The backstory is that in the future we seed worlds with life, then come back much later to figure out if they're worth harvesting for consumer goods. Maybe this weird slug's shell can be ground down to make something that'll get the grout of your tiles. Did you know shellac is made from a resin secreted by bugs? Carmine dye comes from insects as well, but rather than a resin we can just scrape off trees it's made by boiling cochineal bugs. It's still used to make food look red, just casually adding bug juice to things we eat.
Anyway, back to Cellular Harvest. It's a relaxed photography game where you wander around one of those 1970s sci-fi book cover planets hunting for strange worms and fish and birds. There's an album to fill, and it's worth noting you'll need multiple photos of each creature, which is something I didn't figure out right away because I'm a doofus. You'll want to track down four of those eyeball stalks rather than just snapping an artful shot of the first one you see and then ignoring every other one you pass.

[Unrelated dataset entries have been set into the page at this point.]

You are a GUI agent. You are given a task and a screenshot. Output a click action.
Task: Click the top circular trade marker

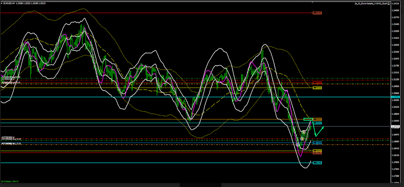click(x=303, y=133)
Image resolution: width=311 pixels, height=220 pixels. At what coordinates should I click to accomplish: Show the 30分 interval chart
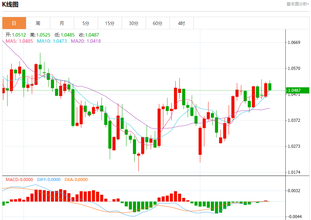point(134,23)
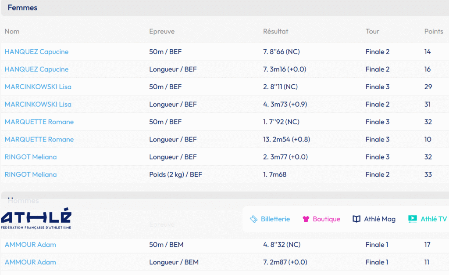Click the Tour column header

tap(372, 32)
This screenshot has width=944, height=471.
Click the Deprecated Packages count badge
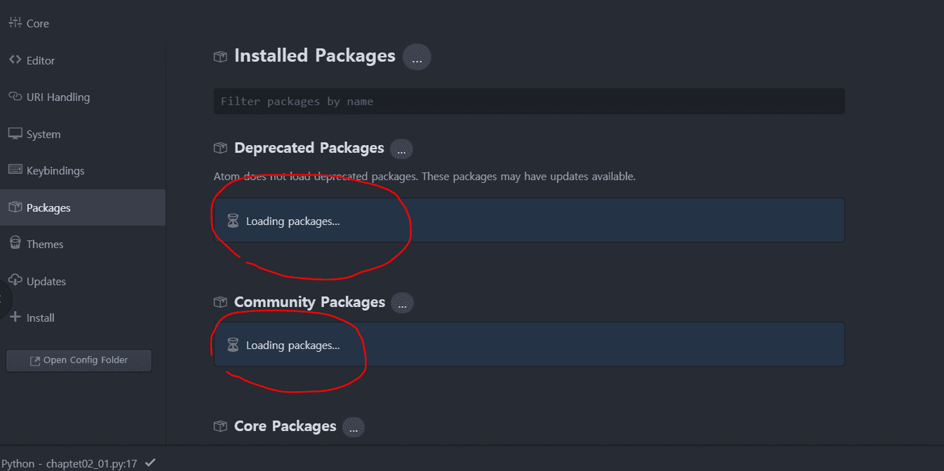401,149
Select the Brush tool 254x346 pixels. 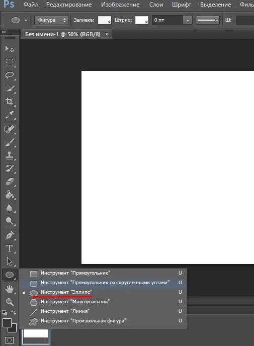point(10,142)
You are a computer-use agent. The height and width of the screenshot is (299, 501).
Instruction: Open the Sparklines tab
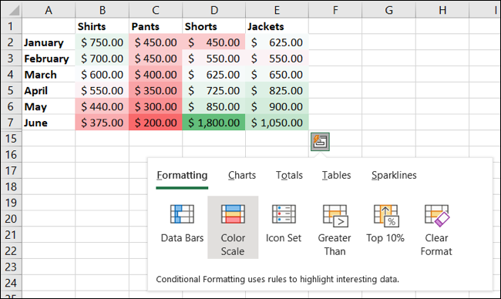394,175
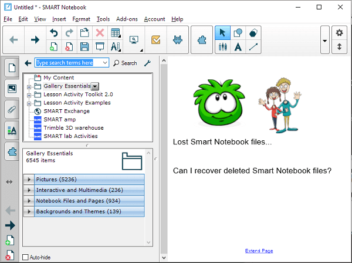Image resolution: width=352 pixels, height=263 pixels.
Task: Expand the Pictures (5236) category
Action: click(x=28, y=180)
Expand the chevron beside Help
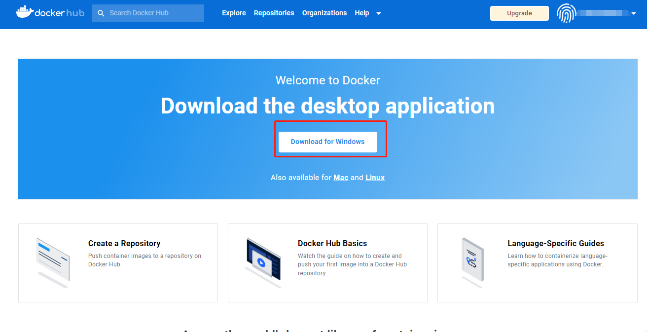This screenshot has width=647, height=332. pos(378,13)
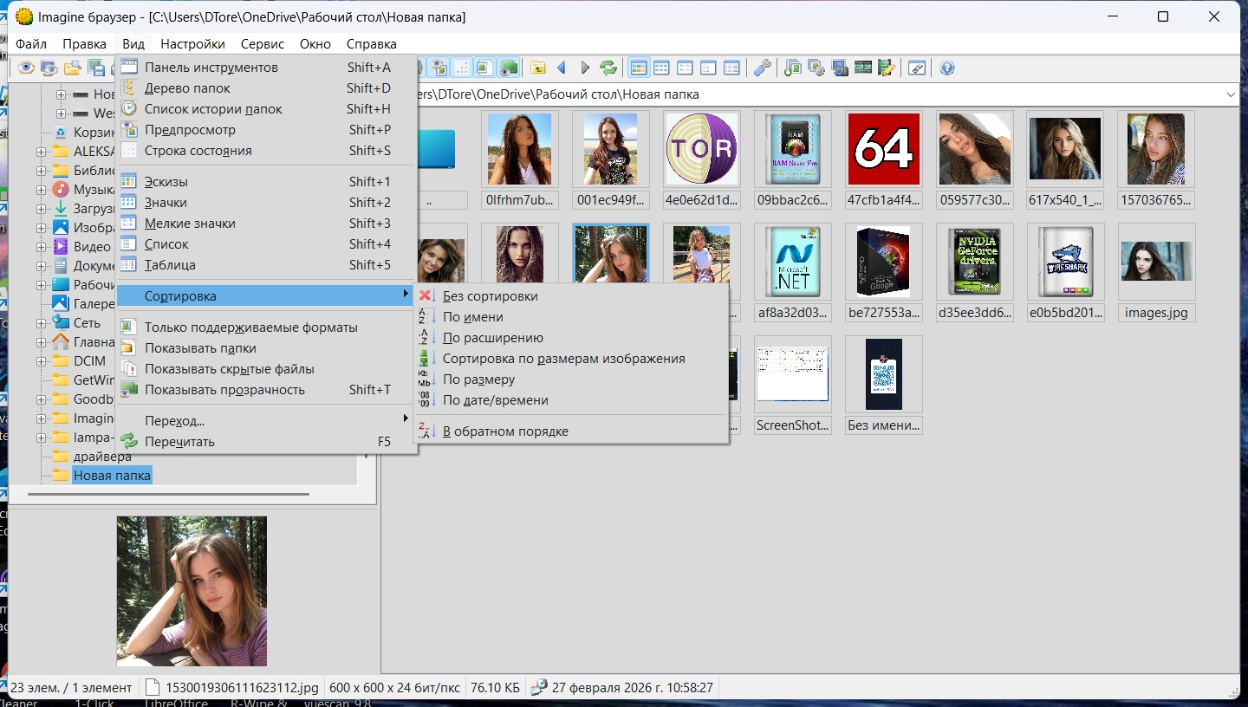This screenshot has height=707, width=1248.
Task: Click the eye View icon in toolbar
Action: (x=26, y=68)
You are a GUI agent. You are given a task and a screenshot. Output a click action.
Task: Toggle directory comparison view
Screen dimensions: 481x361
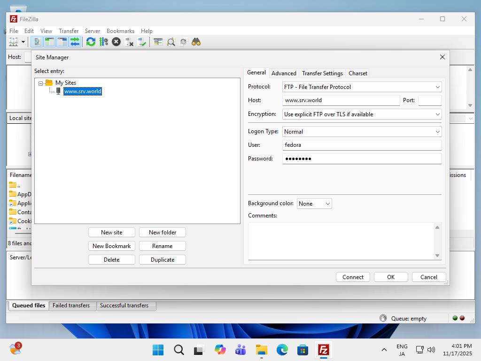coord(158,42)
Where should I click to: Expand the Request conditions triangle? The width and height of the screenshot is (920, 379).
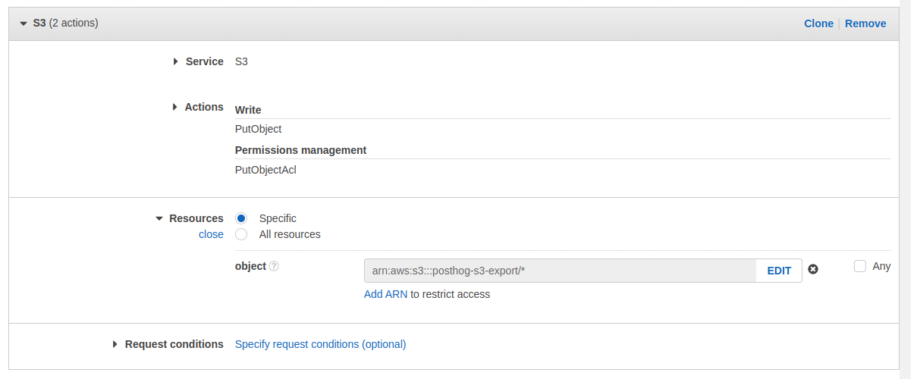[x=115, y=344]
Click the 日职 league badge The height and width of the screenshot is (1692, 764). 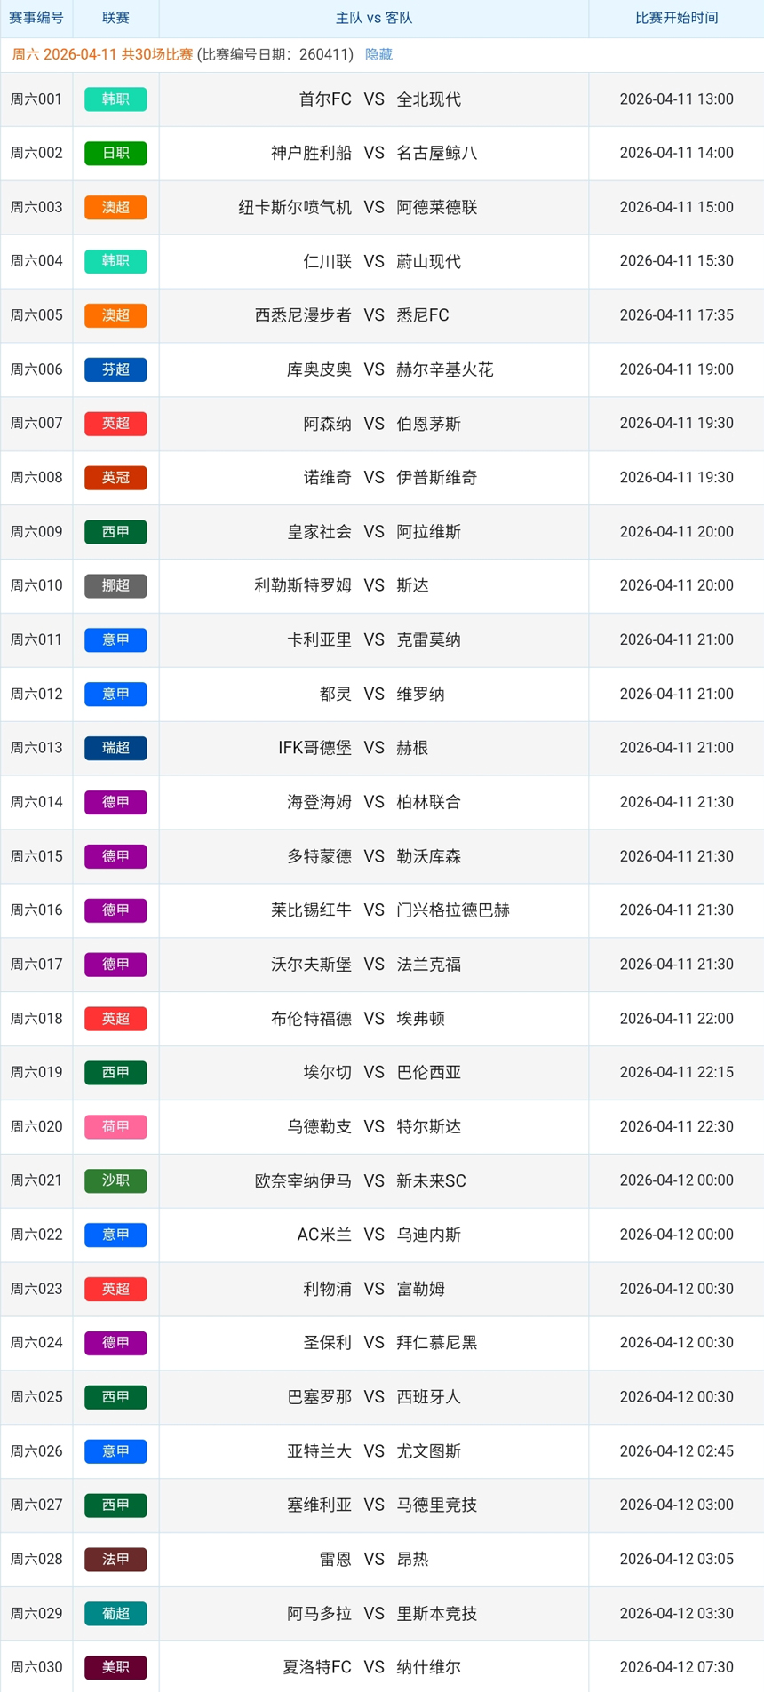[x=115, y=153]
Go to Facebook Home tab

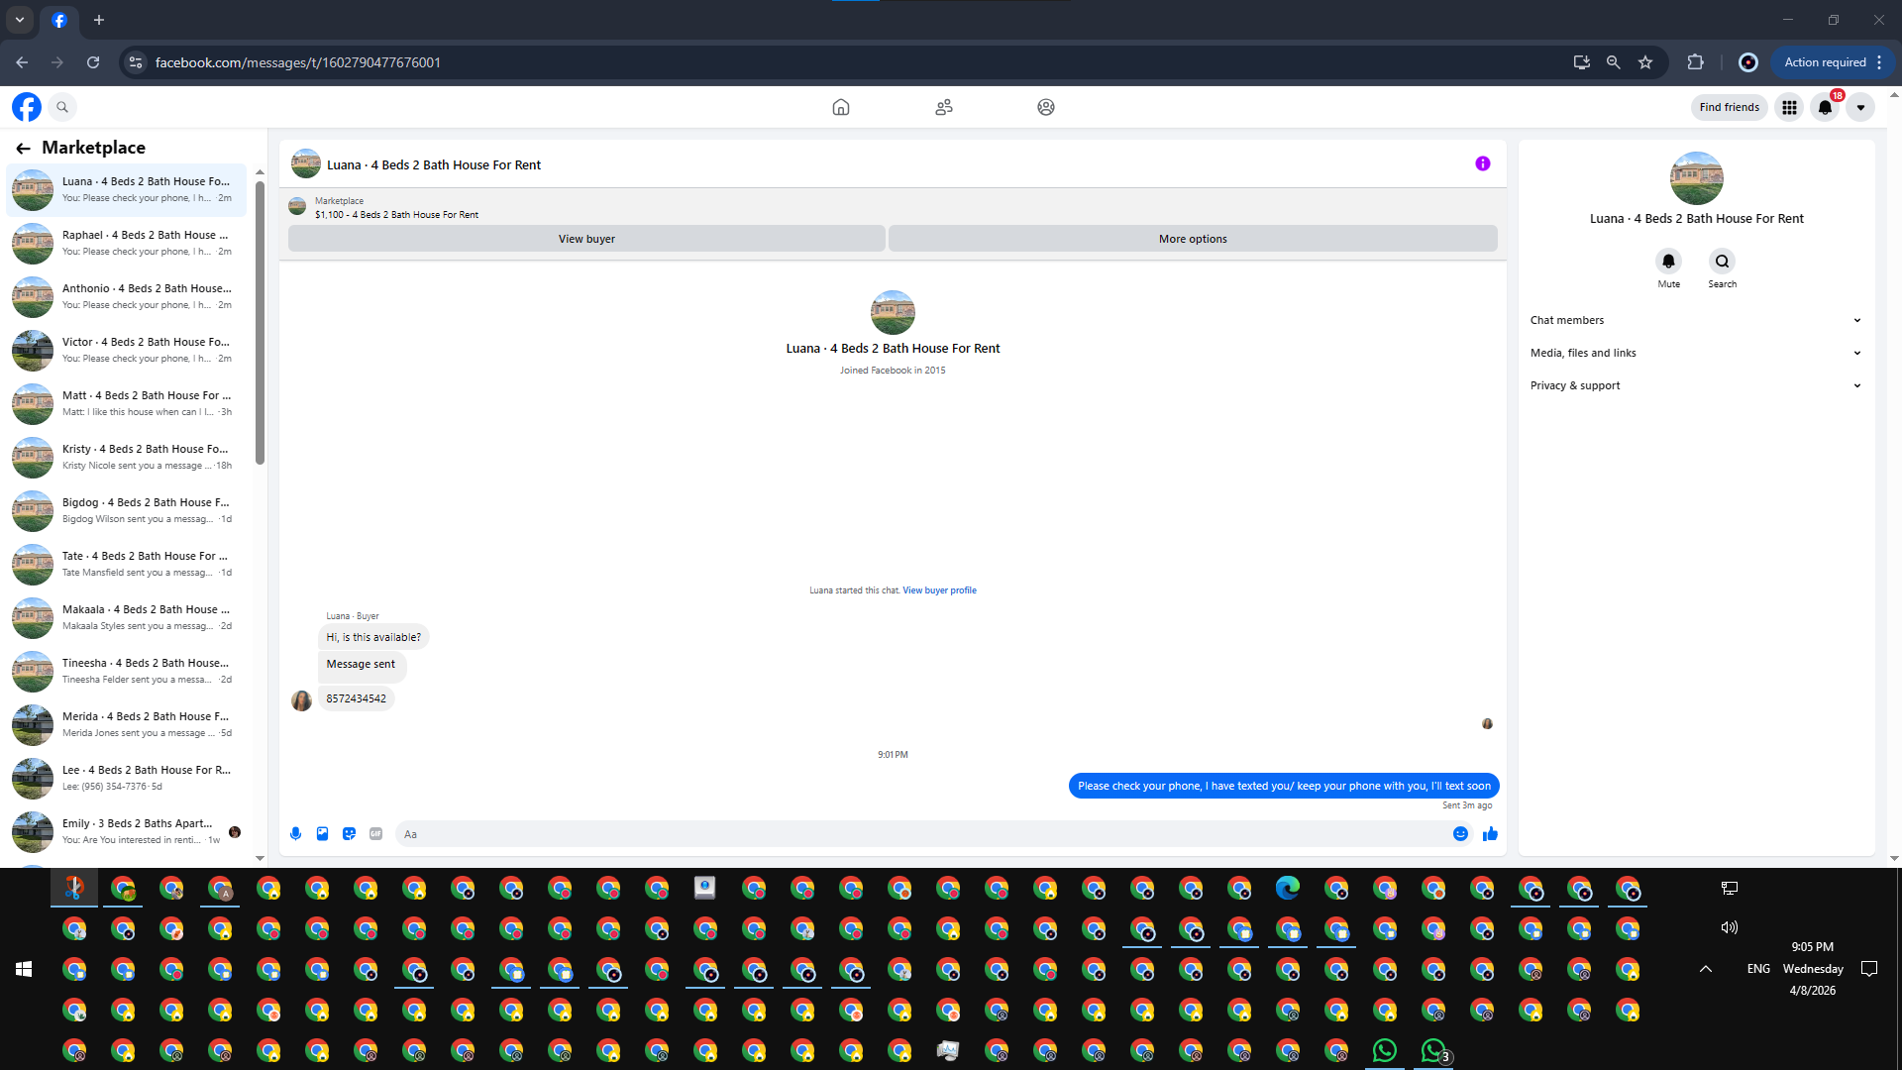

It's not all chill times on the brightly colored slime world, however. EEK3 was a showcase for low-poly horror games after all, and the unsettled feeling you get is deliberate. The creatures are sometimes grotesque and so is your job figuring out if these living beings can be made into preservatives or makeup. It's a short game set in a relatively small explorable area, but be prepared for Cellular Harvest to go some places.
It's available on itch.io in a package that gives you both a green and purple edition, which are identical but for the sky color. I played the purple one.
Disclosure: PCG contributor Xalavier Nelson Jr. worked on Cellular Harvest.